Душе моя, душе моя, восстани!

Что спиши? Конец приближается!..

Андрей Критский, VII век

Глава первая

Белосельцев долгим медленным взором оглядывал Пушкинскую площадь, и она, в весенних фиолетовых сумерках, обрызганная фонарями, в длинных блестках пролетающих автомобилей, казалась накрытой прозрачным колпаком. Люди, фасады, фонари казались помещенными в стеклянный аквариум, путались будто в водорослях, бесшумно, как рыбы, ударялись о прозрачные преграды.

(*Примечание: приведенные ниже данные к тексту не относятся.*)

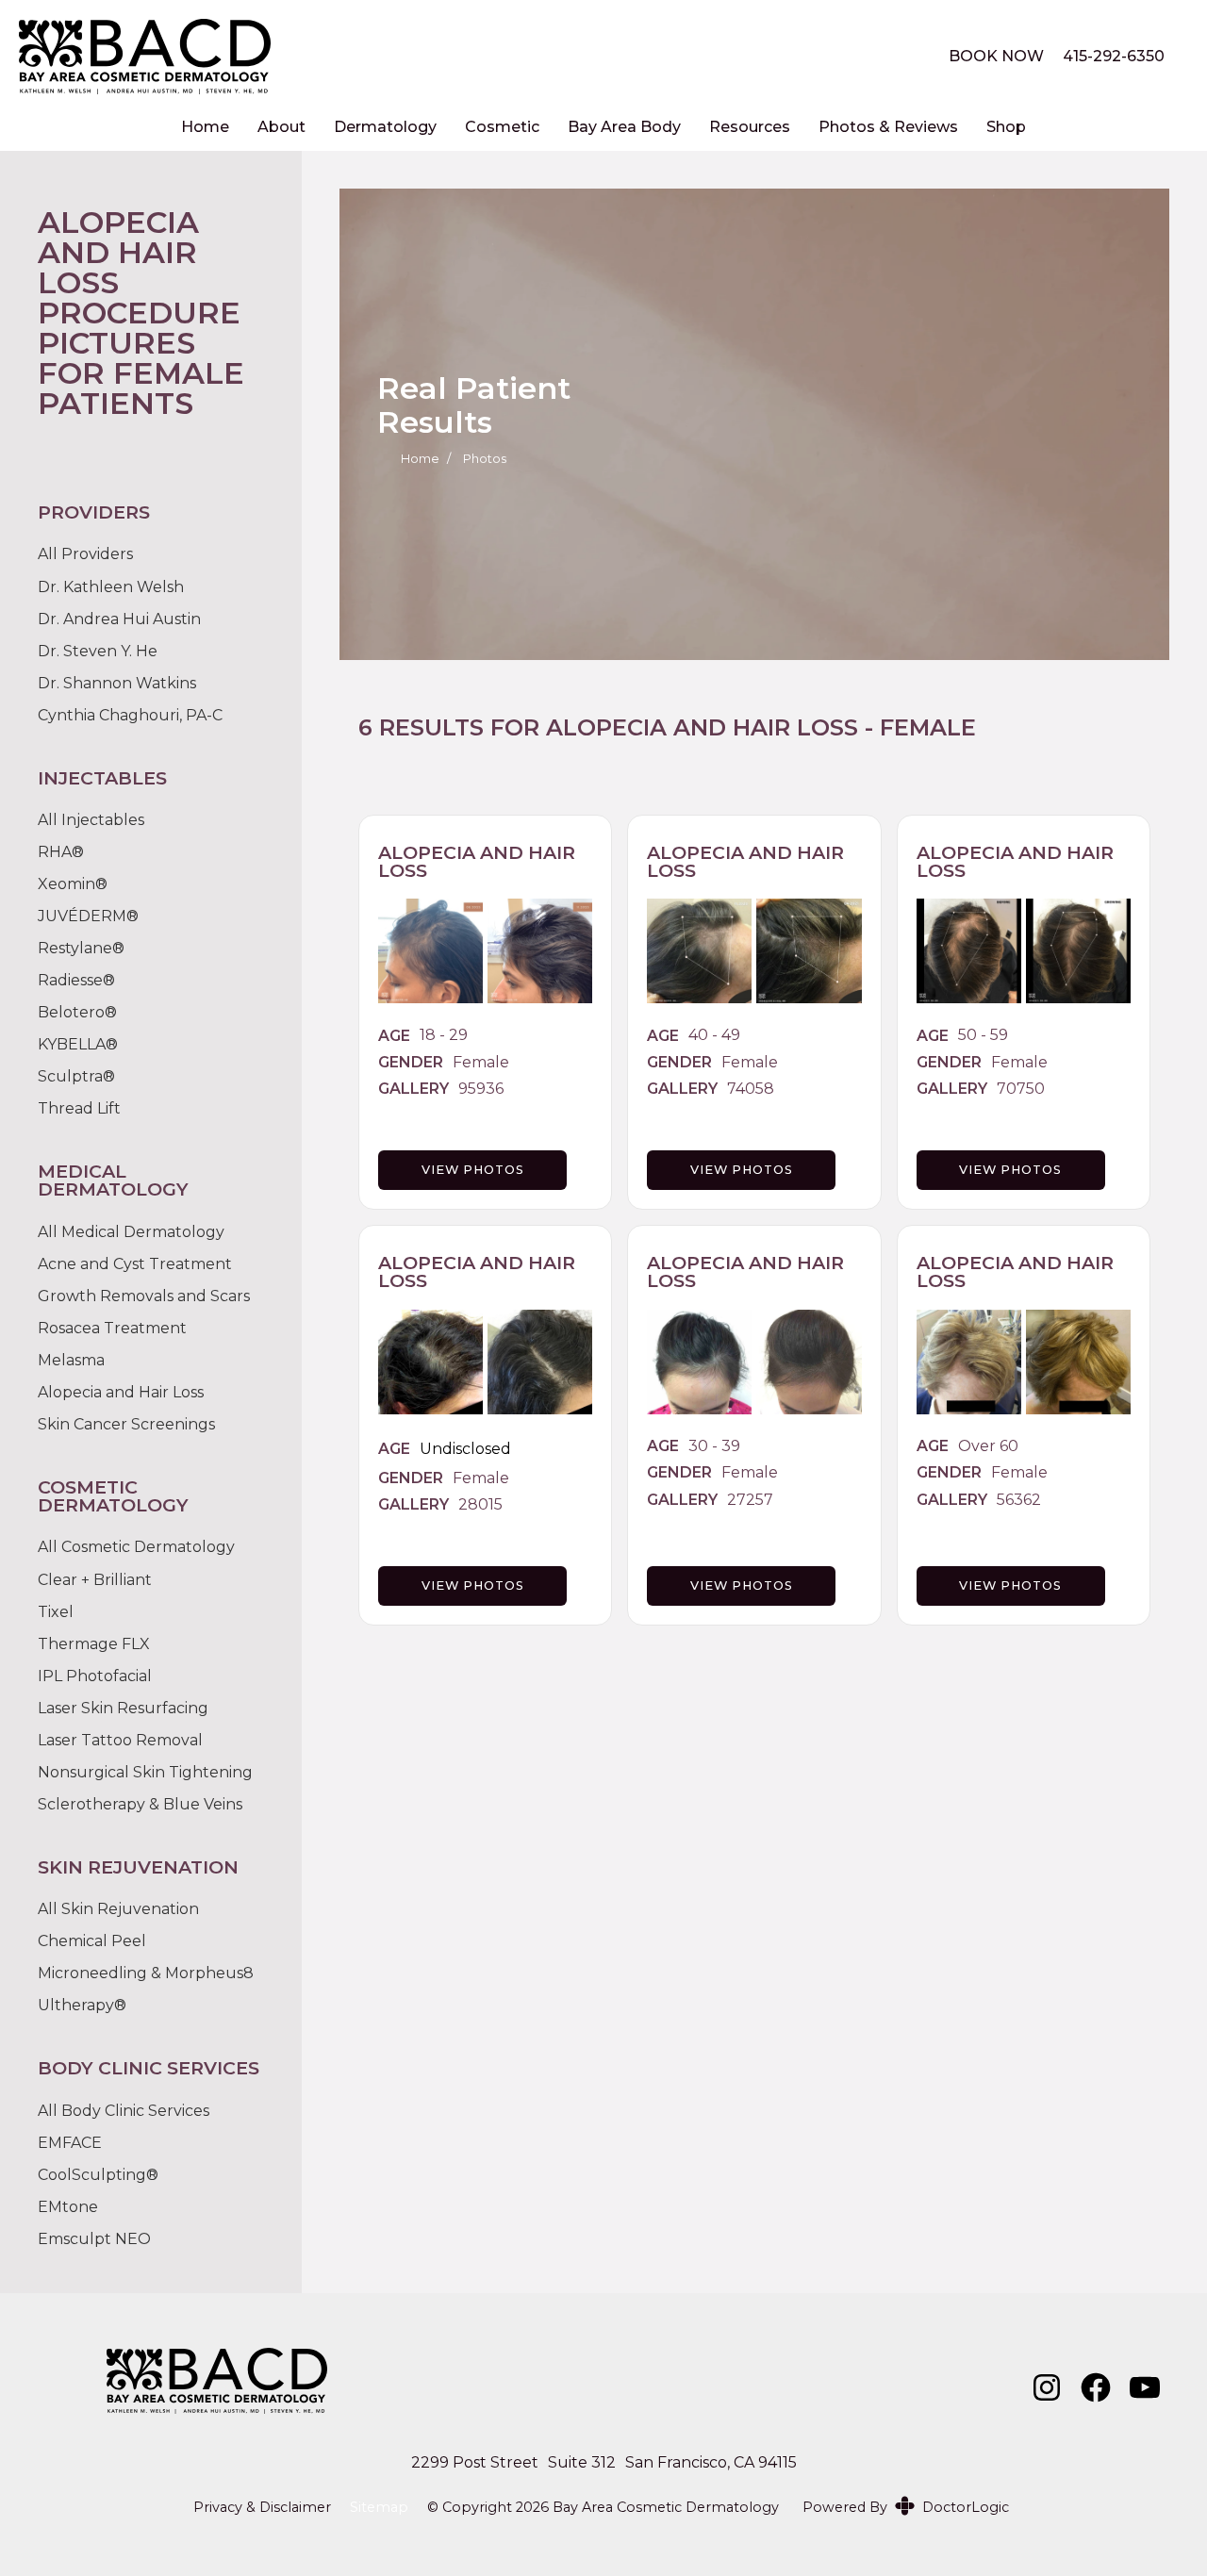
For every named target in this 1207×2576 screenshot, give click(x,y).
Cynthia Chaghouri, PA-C (130, 715)
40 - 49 (714, 1035)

На краю тротуара, у проезжей части, топтались проститутки, в коротких юбках, в ярких блузках. Их лица словно в неоновой помаде, в ярком гриме разом обращались к подлетающему лимузину, из которого выглядывал то веселый смуглый кавказец, то бритоголовый московский детина. Подманивали их, осматривали от кончиков легких серебряных туфелек до высоких, с завитками и локонами, причесок. Одна или две впрыгивали в машину, и их уносило в сумерки, а остальные продолжали толпиться под фонарями, как ночные бабочки, в полупрозрачных блузках, разноцветных пластмассовых поясах, пританцовывали, жадно, зорко поглядывая на пролетающие автомобили.

Белосельцев смотрел на них как на диво, бог весть откуда возникшее, слетевшееся сюда из темных дворов, неосвещенных подворотен, превратившееся в бабочек из загадочных червячков и личинок. Москва, знакомая каждым изгибом улиц, каждым поворотом переулков, родными с детства фасадами домов, теперь казалась чужой, ненастоящей. Напоминала ярко размалеванную деревянную маску, источенную жучками, и из множества пробуравленных скважин вылезали и вылетали разноцветные существа, нарядные, шустрые, ядовитые. Он рассматривал их с интересом и тайным страхом. Исследовал их пристально, как в музее, стараясь понять их природу.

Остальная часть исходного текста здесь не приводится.